Conséquences possibles de la fermeture de la Clinique l’Actuel
Les conséquences possibles de la fermeture de la Clinique l’Actuel seraient multiples et préoccupantes, tant pour les patients que pour le système de santé. La clinique, reconnue comme un centre de référence pour le VIH et les ITSS, assure un suivi médical complet et continu pour ses patients, ce qui inclut non seulement les traitements, mais aussi le soutien psychologique et social. Sa fermeture pourrait entraîner des interruptions de soins pour des personnes vulnérables, compliquant la gestion de leur santé et augmentant les risques de complications liées au VIH ou aux autres infections transmissibles.

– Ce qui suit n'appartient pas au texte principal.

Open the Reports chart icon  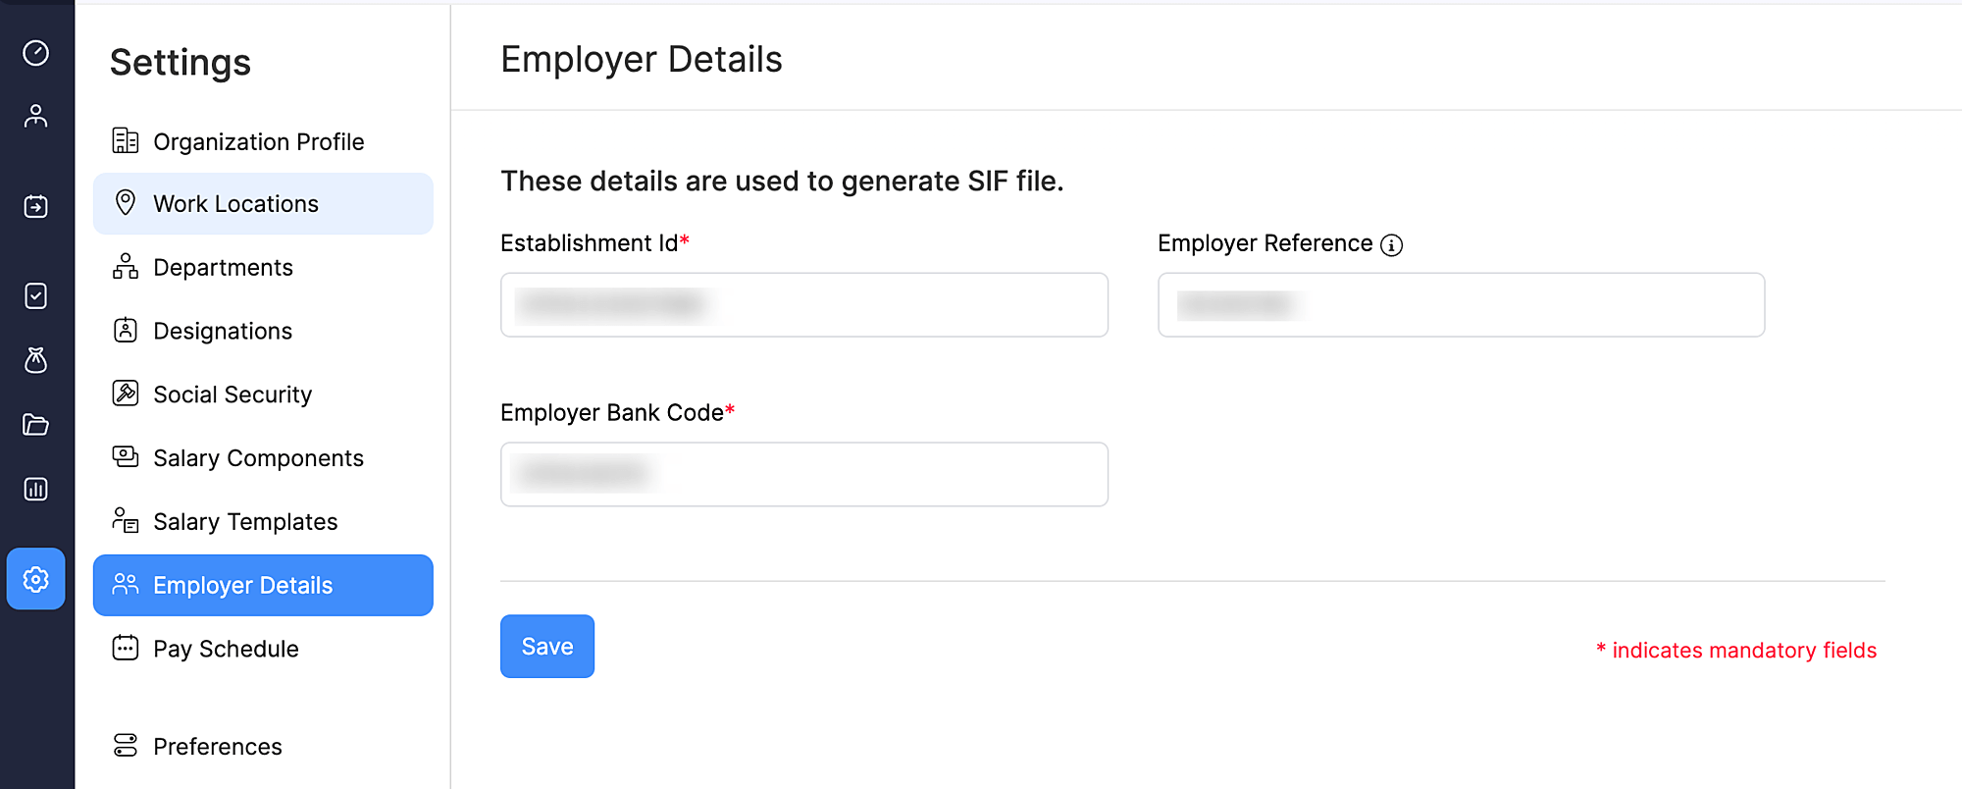[36, 488]
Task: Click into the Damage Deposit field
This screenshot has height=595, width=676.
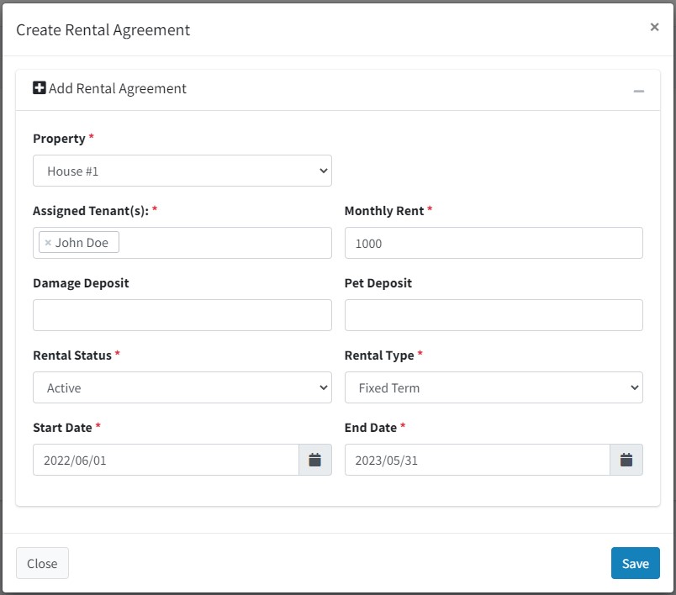Action: (x=182, y=315)
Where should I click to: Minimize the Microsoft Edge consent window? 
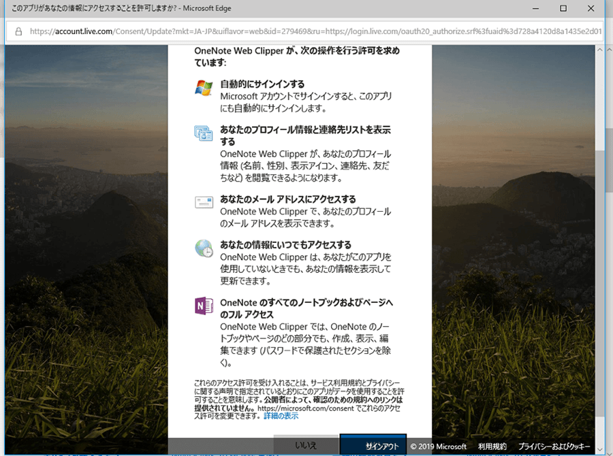pyautogui.click(x=535, y=9)
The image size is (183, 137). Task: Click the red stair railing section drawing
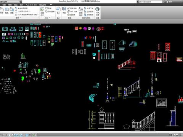click(x=127, y=64)
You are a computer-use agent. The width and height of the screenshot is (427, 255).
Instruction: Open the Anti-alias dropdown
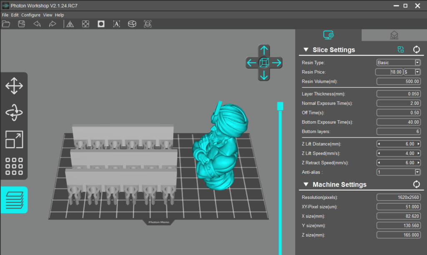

De plus, la perte de l’expertise spécialisée de l’équipe de l’Actuel serait difficilement remplaçable. Les autres établissements de santé pourraient se retrouver surchargés, n’étant pas tous équipés pour offrir un accompagnement multidisciplinaire comparable. La prévention et l’éducation autour des ITSS, ainsi que la participation à des programmes de recherche sur le VIH, pourraient également être affectées, ralentissant les progrès réalisés depuis plusieurs décennies.
Enfin, la fermeture de la clinique aurait un impact émotionnel et communautaire considérable. Réjean Thomas et son équipe ont construit des liens de confiance avec les patients et les communautés LGBTQ+, et leur absence créerait un vide difficile à combler, renforçant l’anxiété et le sentiment d’insécurité sanitaire parmi les personnes concernées.